5.2.6. Lessons Learned
Based on his experience with various distributed file systems, Satyanarayanan (1990b) has stated some general principles that he believes distributed file system designers should follow. We have summarized these in Fig. 5-15. The first principle says that workstations have enough CPU power that it is wise to use them wherever possible. In particular, given a choice of doing something on a workstation or on a server, choose the workstation because server cycles are precious and workstation cycles are not.
The second principle says to use caches. They can frequently save a large amount of computing time and network bandwidth.
|Workstations have cycles to burn|
|Cache whenever possible|
|Exploit the usage properties|
|Minimize systemwide knowledge and change|
|Trust the fewest possible entities|
|Batch work where possible|
Fig. 5-15. Distributed file system design principles.
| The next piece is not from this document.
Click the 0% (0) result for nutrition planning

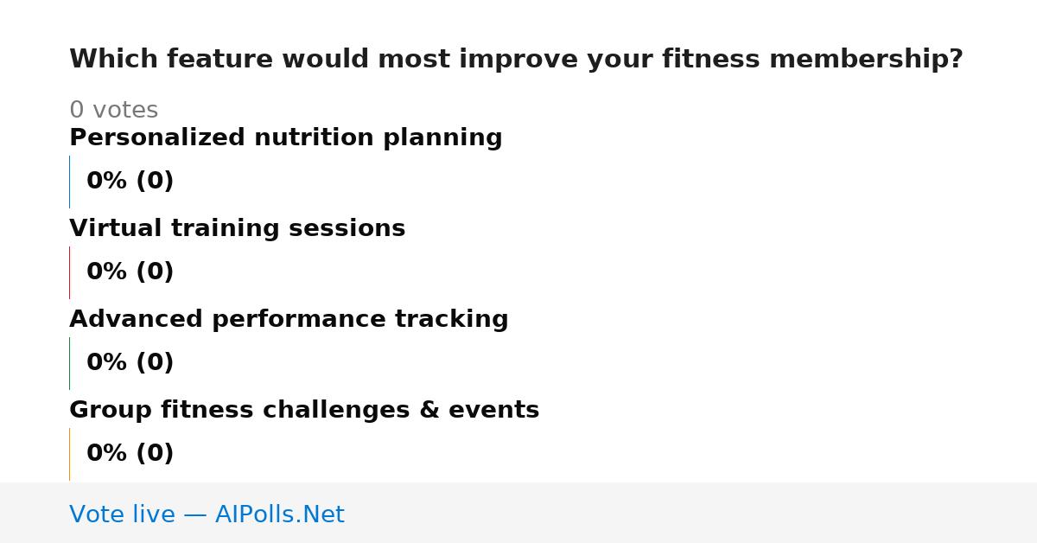point(130,182)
The third principle says to exploit usage properties. For example, in a typical UNIX system, about a third of all file references are to temporary files, which have short lifetimes and are never shared. By treating these specially, considerable performance gains are possible. In all fairness, there is another school of thought that says: "Pick a single mechanism and stick to it. Do not have five ways of doing the same thing." Which view one takes depends on whether one prefers efficiency or simplicity.
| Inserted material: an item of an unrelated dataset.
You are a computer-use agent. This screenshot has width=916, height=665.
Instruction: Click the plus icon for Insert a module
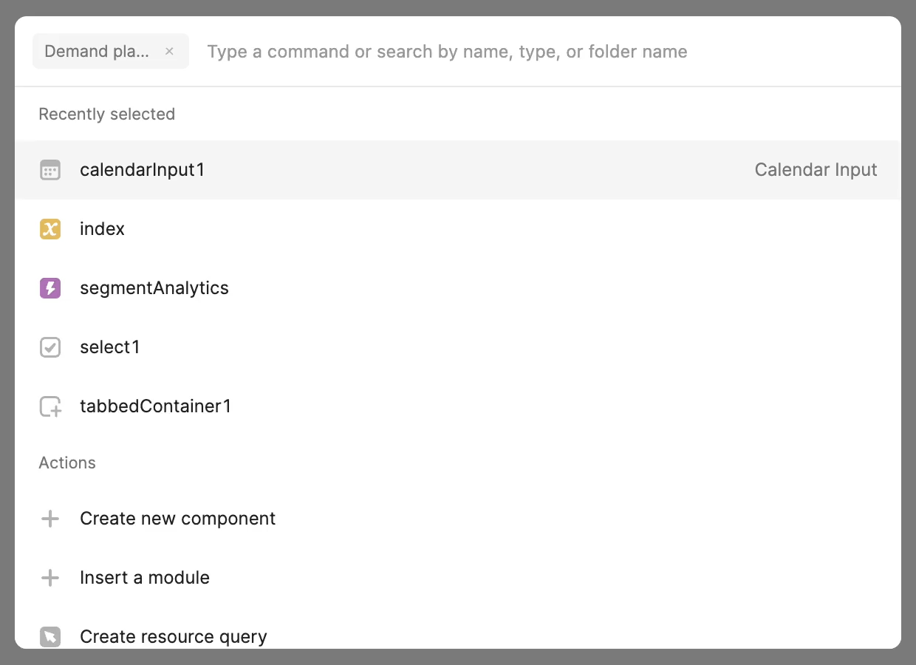tap(49, 578)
Minimizing systemwide knowledge and change is important for making the system scale. Hierarchical designs help in this respect.
Trusting the fewest possible entities is a long-established principle in the security world. If the correct functioning of the system depends on 10,000 workstations all doing what they are supposed to, the system has a big problem.
Finally, batching can lead to major performance gains. Transmitting a 50K file in one blast is much more efficient than sending it as 50 1K blocks.